Pembiayaan bank (KPR) untuk membeli rumah impian masih menjadi skema yang paling banyak digunakan di Indonesia. Bank sebagai institusi bisnis dengan tingkat kehati-hatian yang tinggi akan memeriksa detail calon debiturnya sebelum memberikan pembiayaan.
Ada banyak syarat yang harus dipenuhi yang prinsipnya untuk memastikan calon debitur memiliki kemampuan membayar cicilan sesuai tenornya. Namun ada kalanya di tengah perjalanan terjadi masalah yang membuat debitur kesulitan memenuhi kewajibannya mencicil.
Untuk situasi ini tentu ada opsi penyelesaiannya, sebagai debitur kita bisa mengajukan restrukturisasi untuk kendala cicilan itu. Saat pandemi Covid-19 misalnya, mayoritas debitur KPR mendapatkan keringanan dengan ditunda cicilannya maupun rate suku bunga yang diturunkan sehingga cicilannya menjadi lebih ringan.
Satu hal yang pasti, setiap restrukturisasi yang diajukan debitur akan membuat tenor maupun suku bunga pinjamannya bertambah. Terkait restrukturisasi cicilan KPR ini ada kasus menarik dari salah satu debitur KPR Bank BTN Cabang Depok yaitu Yudha.
Untuk membeli rumah bertipe 38/72 di Depok, Yudha mendapatkan persetujuan kredit sebesar Rp167 juta untuk membeli rumah pilihannya pada tahun 2010. Jumlah cicilan yang ditetapkan saat itu sebesar Rp2 juta per bulan dengan tenor selama 15 tahun, artinya hingga tahun 2025.
Karena masalah pekerjaan, pada tahun 2014 ia mengajukan restrukturisasi ke Bank BTN dari cicilan Rp2 juta itu dibuat menjadi Rp1,5 juta dan disetujui cicilan sebesar itu selama satu tahun.
“Masalah bermula di sini, dari sistem Bank BTN cicilan yang menjadi Rp1,5 juta itu tidak terpotong. Selang tujuh bulan ada surat yang menyatakan rumah saya akan disita, saya urus ke Kantor Cabang BTN Depok, singkatnya mereka juga bingung kenapa tidak terpotong, intinya ada permasalahan di sistem itu,” jelasnya.
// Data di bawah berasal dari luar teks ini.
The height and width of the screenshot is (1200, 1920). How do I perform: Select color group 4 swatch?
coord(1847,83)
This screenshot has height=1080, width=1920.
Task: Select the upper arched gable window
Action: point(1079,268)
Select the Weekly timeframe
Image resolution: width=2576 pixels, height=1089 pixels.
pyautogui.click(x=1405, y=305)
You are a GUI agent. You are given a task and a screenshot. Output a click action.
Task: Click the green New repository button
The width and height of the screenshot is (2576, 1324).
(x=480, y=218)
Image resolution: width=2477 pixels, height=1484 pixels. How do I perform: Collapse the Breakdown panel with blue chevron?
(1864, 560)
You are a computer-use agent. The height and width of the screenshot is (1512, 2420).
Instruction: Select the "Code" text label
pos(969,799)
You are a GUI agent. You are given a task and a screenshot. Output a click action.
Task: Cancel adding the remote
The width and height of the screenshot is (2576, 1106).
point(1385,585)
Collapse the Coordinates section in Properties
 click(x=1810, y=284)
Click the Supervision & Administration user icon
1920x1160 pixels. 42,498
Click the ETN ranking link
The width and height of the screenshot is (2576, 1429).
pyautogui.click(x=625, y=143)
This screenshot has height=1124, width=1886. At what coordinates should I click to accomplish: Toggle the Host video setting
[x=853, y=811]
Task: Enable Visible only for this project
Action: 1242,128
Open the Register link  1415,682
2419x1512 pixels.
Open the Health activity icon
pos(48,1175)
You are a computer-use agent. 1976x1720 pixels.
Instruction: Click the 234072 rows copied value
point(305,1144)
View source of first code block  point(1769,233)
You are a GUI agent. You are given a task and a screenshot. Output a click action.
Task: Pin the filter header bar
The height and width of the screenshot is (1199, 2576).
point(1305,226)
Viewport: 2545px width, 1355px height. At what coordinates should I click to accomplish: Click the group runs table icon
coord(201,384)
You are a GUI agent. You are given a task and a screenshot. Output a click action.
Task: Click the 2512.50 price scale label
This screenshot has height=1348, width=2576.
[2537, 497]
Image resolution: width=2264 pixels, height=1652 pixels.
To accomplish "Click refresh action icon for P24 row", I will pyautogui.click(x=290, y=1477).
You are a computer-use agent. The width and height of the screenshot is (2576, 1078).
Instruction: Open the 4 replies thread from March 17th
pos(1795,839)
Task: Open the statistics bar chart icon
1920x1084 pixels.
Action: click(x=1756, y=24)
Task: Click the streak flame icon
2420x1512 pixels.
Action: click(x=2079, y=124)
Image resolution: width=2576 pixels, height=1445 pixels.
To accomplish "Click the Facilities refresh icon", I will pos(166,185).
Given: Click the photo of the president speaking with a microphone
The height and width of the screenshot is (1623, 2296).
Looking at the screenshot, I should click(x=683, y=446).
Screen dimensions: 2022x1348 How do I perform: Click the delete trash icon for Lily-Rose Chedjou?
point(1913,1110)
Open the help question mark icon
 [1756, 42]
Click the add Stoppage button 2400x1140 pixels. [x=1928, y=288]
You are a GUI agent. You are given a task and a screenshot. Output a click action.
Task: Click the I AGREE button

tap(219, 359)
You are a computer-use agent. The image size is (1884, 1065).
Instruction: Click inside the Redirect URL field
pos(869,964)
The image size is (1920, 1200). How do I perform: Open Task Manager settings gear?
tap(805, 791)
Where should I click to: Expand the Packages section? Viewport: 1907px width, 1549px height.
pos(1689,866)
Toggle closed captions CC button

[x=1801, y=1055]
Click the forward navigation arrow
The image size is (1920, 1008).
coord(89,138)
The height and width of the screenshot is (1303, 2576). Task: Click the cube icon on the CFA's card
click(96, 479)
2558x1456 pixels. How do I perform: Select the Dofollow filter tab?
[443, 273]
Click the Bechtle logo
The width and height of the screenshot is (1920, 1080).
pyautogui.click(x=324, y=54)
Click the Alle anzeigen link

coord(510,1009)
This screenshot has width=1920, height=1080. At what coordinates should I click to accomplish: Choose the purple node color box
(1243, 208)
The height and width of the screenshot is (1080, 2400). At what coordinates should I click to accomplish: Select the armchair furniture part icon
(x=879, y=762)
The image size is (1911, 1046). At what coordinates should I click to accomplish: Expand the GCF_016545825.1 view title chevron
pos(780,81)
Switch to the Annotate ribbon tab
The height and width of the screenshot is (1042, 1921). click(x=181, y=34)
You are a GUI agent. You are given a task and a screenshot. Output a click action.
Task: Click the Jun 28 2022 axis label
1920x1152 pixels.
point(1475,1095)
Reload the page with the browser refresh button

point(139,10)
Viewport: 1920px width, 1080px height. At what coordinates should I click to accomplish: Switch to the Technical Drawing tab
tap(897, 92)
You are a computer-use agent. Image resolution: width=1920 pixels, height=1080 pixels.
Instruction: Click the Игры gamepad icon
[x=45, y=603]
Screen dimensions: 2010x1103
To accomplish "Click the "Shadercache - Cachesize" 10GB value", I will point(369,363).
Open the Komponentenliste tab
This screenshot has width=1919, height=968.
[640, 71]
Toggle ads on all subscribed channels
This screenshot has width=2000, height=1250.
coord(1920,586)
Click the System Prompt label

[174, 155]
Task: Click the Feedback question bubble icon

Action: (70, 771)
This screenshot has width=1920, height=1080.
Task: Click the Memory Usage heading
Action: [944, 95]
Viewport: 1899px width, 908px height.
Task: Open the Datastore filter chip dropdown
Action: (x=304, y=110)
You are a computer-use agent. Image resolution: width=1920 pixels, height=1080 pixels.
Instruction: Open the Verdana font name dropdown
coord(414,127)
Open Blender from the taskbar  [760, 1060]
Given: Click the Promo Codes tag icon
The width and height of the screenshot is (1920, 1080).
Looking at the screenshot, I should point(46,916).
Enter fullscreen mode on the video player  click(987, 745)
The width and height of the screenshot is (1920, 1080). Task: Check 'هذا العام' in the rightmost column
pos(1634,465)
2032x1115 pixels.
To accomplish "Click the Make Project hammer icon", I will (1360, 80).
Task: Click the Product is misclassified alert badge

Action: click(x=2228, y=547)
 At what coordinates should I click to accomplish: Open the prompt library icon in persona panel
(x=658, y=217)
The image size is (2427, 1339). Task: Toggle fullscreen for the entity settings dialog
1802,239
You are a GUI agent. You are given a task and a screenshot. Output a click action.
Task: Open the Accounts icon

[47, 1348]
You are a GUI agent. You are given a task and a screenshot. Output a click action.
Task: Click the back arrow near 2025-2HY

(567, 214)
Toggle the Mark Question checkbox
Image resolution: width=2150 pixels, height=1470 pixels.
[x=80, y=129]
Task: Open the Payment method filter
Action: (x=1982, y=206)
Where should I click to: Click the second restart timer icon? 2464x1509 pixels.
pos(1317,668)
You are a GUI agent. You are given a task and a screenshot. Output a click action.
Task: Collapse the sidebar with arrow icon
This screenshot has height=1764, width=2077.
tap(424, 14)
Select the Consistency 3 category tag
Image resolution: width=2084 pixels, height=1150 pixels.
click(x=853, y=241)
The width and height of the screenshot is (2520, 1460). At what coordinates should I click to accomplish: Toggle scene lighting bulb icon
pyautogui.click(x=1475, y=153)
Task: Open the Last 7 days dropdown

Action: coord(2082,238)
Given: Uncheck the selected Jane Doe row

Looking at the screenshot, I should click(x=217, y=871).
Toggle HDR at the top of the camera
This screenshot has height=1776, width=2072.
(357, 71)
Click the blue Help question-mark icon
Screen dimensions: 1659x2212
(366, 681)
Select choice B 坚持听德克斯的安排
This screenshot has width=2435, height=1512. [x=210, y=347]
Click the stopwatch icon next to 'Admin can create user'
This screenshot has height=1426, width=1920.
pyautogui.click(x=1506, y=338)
Saat mengurus permasalahn ini, Yudha minta cicilannya dikembalikan seperti semula atau sebesar Rp2 juta karena penghasilannya telah membaik dan sejak itu pembayaran dilakukan lancar. Saat pandemi Covid-19, secara otomatis KPR Yudha mendapatkan fasilitas restrukturisasi yang cicilannya kembali tidak dipotong beberapa bulan.
Ketika ditanyakan ke CS bank disebut program ini otomatis kendati debitur tidak memintanya. Konsekuensinya kembali bunga yang dikenakan bertambah ke cicilan setiap bulan. Tahun 2022 lalu Yudha berniat untuk melunasi cicilannya dan kembali menanyakan sisa pokok KPR-nya ke CS yang ternyata jumlahnya tidak jauh berbeda dengan plafon kreditnya yang sebesar Rp160 jutaan itu.
Akhirnya kembali diurus ke Kantor Cabang BTN Depok yang sekali lagi menyatakan masalah sistem. Beberapa kali bolak-balik, permasalahan cicilan dengan bunga yang terus naik dan tenor KPR yang ditarik 10 tahun (dari 2025 menjadi 2035) tidak bisa diselesaikan di kantor cabang dan harus ke kantor pusat.
“Saya paham namanya kita minta restrukturisasi tentu ada konsekuensi bunga dinaikkan ataupun tenor bertambah, tapi ini ada kesalahan sistem dari bank dan sekarang jadi berlarut-larut seperti tidak bisa diselesaikan. Di sisi lain cicilan terus berjalan dan itu kalau kita telat bayar beberapa hari saja dendanya langsung seratus ribuan. Buat debitur lainnya yang pernah restrak coba cek KPR-nya dan dicermati betul jangan sampai kemudahan yang kita minta malah jadi menyusahkan dengan terus mencicil bunga sangat panjang,” tandasnya.
Ini artinya selama 15 tahun Yudha mencicil KPR hampir seluruhnya masuk ke dalam porsi bunga sementara pokok cicilannya berkurang sangat kecil dengan tenor yang bertambah menjadi 10 tahun. Maka cermati dan perhatikan saat mengajukan restrukturisasi.